When it's time for your baby to start eating solid foods, the American Academy of Pediatrics suggests slowly introducing fruits, veggies, and meat one at a time to gauge baby's reaction to each new food. Here's our list of safe finger foods to gradually introduce into your child's diet.
Everything in this slideshow
Start with: Bananas
What: Diced bananas
Tip: Cut bananas into small pieces so little mouths won't choke. Other soft, ripe fruits are also safe as you start feeding your child solid foods.
Start with: Avocado
What: Cubes of avocado
Tip: The soft texture of avocado makes it a perfect snack while your little one is still learning to chew. Cut the avocado into small cubes before serving.
Start With: Chicken or Meat
What: Soft chicken or meat
Tip: Pick soft chicken or meat. Puree it; when your baby is 12 months or older, you can serve her small chunks of meat.
Move to: Peaches or Pears
What: Dices of very ripe peaches or pears
Tip: Dice very ripe peaches or pears before handing them to baby.
Move to: Tofu
What: Diced tofu
Tip: Dice tofu into small squares, but remember not to force it if your baby won't eat certain foods.
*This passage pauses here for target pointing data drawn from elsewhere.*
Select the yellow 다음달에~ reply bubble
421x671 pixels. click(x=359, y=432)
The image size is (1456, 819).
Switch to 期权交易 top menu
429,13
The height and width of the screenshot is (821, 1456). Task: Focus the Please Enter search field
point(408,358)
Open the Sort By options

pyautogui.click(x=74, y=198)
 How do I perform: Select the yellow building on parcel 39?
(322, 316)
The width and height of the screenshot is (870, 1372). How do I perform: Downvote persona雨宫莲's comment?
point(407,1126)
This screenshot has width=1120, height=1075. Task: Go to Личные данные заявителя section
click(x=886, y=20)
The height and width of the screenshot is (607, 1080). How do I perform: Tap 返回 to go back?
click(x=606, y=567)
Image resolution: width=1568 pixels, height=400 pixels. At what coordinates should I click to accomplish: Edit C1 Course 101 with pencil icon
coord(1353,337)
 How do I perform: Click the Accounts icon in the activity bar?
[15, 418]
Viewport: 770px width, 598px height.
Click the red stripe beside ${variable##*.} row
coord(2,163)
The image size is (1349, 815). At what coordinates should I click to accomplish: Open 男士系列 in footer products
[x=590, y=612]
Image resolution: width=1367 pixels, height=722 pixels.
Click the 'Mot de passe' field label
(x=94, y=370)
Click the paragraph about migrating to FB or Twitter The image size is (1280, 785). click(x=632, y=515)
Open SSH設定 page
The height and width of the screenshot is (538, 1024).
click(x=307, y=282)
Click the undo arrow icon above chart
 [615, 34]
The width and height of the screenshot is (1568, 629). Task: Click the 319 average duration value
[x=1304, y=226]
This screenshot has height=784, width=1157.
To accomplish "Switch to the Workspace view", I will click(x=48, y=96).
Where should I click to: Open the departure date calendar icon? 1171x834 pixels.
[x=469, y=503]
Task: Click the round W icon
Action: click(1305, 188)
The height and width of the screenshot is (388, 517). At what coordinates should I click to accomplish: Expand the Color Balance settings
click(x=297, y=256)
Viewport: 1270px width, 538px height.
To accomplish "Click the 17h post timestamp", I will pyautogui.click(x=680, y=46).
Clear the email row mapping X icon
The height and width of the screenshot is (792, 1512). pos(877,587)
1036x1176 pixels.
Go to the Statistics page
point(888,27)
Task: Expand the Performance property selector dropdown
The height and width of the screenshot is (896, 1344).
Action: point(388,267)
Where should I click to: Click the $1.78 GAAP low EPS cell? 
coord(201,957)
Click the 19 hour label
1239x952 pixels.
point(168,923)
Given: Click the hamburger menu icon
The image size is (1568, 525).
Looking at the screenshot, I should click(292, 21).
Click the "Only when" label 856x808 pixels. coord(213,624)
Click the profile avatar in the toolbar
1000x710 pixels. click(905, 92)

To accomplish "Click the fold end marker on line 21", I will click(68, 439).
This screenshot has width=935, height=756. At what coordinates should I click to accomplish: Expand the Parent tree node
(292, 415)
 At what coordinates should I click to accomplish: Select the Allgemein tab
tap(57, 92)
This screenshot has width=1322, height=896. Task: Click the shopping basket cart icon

MayoClinic.com suggests trying repeatedly -- the exposure will help you introduce a variety of foods into baby's diet.
Then finally: Whole-Grain Bread
What: Cubes of soft, whole-grain bread
Tip: Take slices of whole-grain bread, cut them into cubes, and get rid of those hard crusts.
Then finally: Hard-Boiled Egg
What: Chopped, hard-boiled egg
Tip: The American Academy of Pediatrics says there's no evidence that avoiding eggs during early childhood will prevent a food allergy, so go ahead and chop a hard-boiled egg into small pieces for your baby.
Then finally: Graham Crackers
What: Plain graham crackers
Tip: Break crackers into small pieces so they're easy for your baby to eat.
Then finally: Vegetable Casserole
What: Small pieces of vegetable casseroleTip: Start with pasta and add marinara sauce and a vegetable or two, such as chopped broccoli and asparagus.